The Sheridan Park Historic District is a residential historic district in the Uptown neighborhood of Chicago, Illinois. Developed between 1891 and 1929, the district is a collection of single-family homes, small apartment buildings, and a handful of larger apartment hotels. The homes were built early in the district's development, with nearly all of them completed by 1910; at the time, the district was planned as a spacious suburb and categorized with North Shore communities. The apartments were all built in the twentieth century as the dense city core of Chicago expanded into the district. The district includes a large collection of six-flat apartments in particular; small apartments such as these, which were only three stories tall, fit neatly among the single-family houses of the original neighborhood.

The district was added to the National Register of Historic Places on December 27, 1985.

Despite the federal historic designation, in the 1990s and 2000s, many of the finer homes in the district were torn down to be replaced with new condominium developments. These teardowns included the oldest home in the district located on the 4600 block of North Beacon Street. Teardowns in the district continue and most recently in early 2020, two mixed-use, residential-commercial buildings on the east side of the 4600 block of North Clark Street were demolished.

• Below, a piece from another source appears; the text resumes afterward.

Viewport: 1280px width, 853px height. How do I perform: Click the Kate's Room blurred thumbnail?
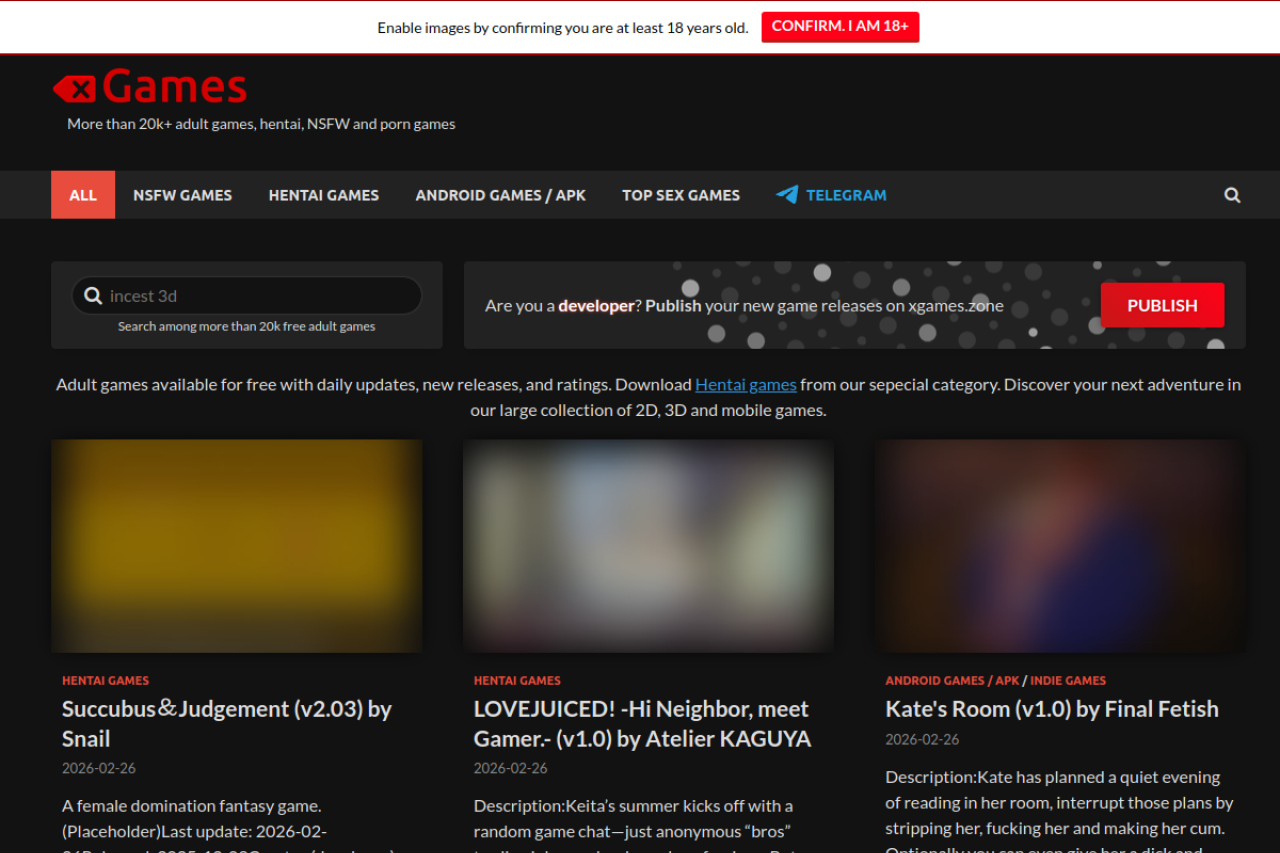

The lack of protection afforded by the federal historic district designation led residents on Dover Street in 2005 to begin seeking city landmark district designation. The process was completed in 2007. Since that time, a number of historic properties on Dover Street have been successfully renovated and expanded while maintaining their historic facades. Among the noteworthy architects whose work can be found on Dover Street are James Gamble Rogers, who later designed many buildings for Northwestern and Yale universities, and E.E. Roberts, a prairie-school contemporary of Frank LLoyd Wright.